Steam, the online gaming community, store, and portal is known to host a variety of games from both well known developers and indie developers. It has its fair share of widely played titles, critically acclaimed titles, praised indie titles, and then there are things like Woodcutter Simulator 2013. Steam is unafraid to play host to an array of totally weird and unexpected indie games like Goat Simulator. In this game, the player is a goat. As a goat the player’s goal is to wreak as much havoc on his or her surroundings as possible, earning points for causing mayhem and wrecking stuff along the way. The developers, Coffee Stain Studios, intended for Goat Simulator to be a joke an never make its way into an actual, finished product available for sale. In short, they did not finish the game, but they are selling it anyway starting April 1. The best part? It is going to be awesome.
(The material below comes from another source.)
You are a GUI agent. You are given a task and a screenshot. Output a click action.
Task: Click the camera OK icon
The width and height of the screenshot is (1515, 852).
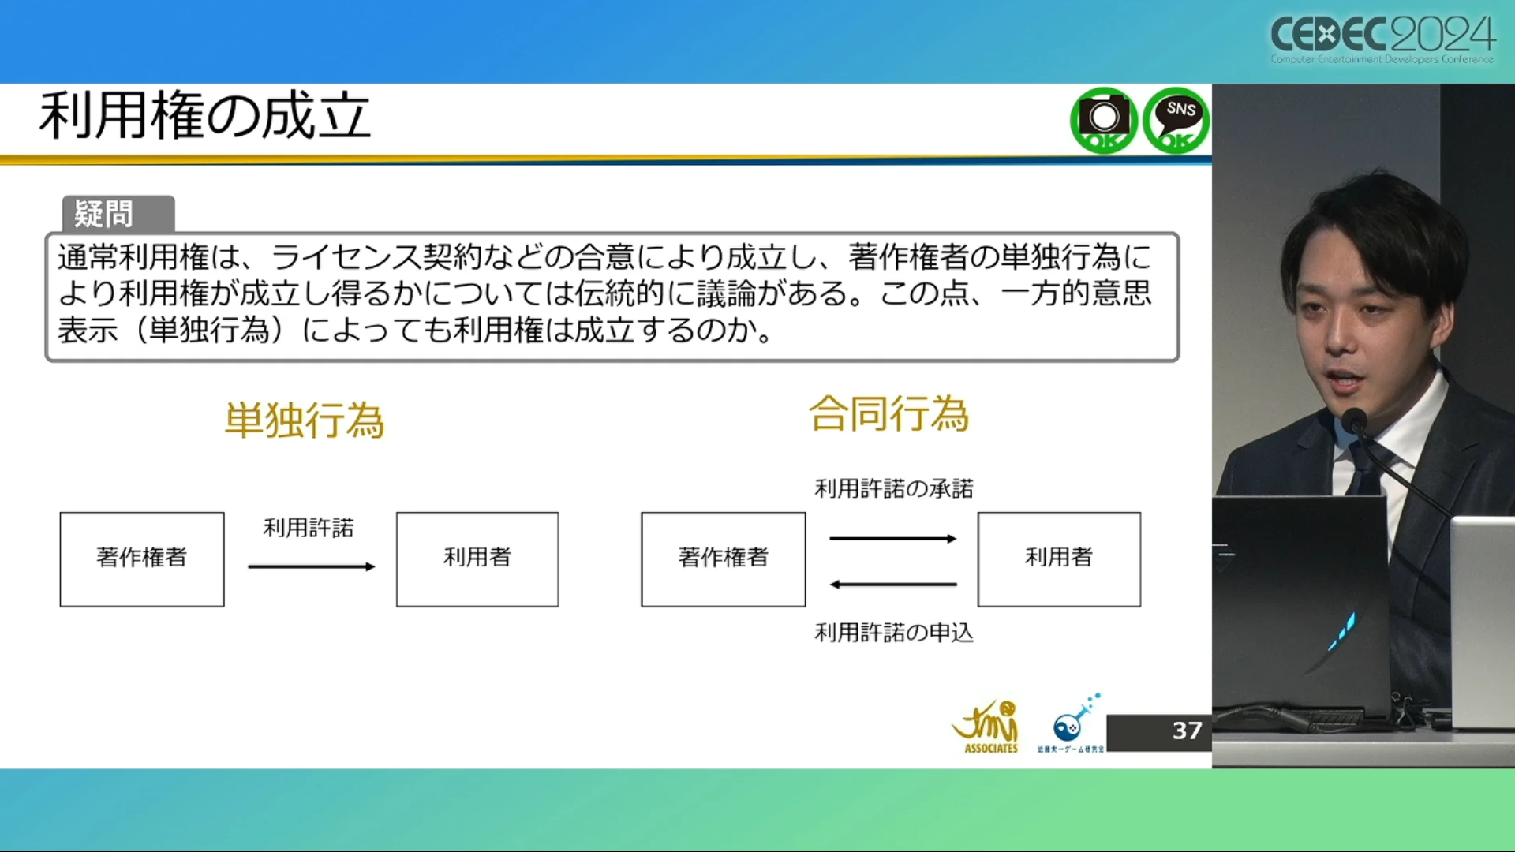click(1103, 120)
Goat Simulator has been described as “stupid” and “broken” by its own developer, who allegedly left a number of bugs in the game purposely, and only removed the ones that would cause a crash. This leaves players with a sandbox world full of stuff to wreck, and broken physics to exploit all for the sake of humor. A world full of easily destructible objects and a goat with infinite health does not sound like a whole lot of fun; however, watching reviews and samples of people playing the game says otherwise. The goat goes flying across the map when hit by cars, and a simple headbutt from the goat causes objects to fling in every direction. Objects in-game explode seemingly at the slightest touch, and the human NPCs make for some hilarious targets. Players get achievements and high scores based upon what is wrecked and how much damage is done to the goat. In one video, there appears to be a button that toggles the goat from a standing position to rag doll style physics.
While Goat Simulator guarantees heaps of ridiculous fun and extreme hilarity, the very idea of the actual game itself is ridiculous. When players are given a game, they expect a clean, bug-free environment to explore and pursue the game’s course as necessary. In the case of Goat Simulator players go in to the game expecting an experience full of broken physics, buggy gameplay, and a total lack of effort on part of the game developers. But this is what makes the overall experience fun. Somehow it is fun to play a game littered with bugs if it is supposed to be littered with bugs. It is this mentality that harkens back to the days before the gaming industry became what it is now, when mainstream games had exploitable bugs, or when younger players encountered the infuriating issues that forced restarts, or caused losses of save files. The really awesome part about Goat Simulator becoming a game is that it is essentially a joke about what used to be an actual reality in gaming. It is kind of a way of shrugging off the frustration of the past, while still having fun with it. Goat Simulator comes head-butting its way into PCs on April 1st.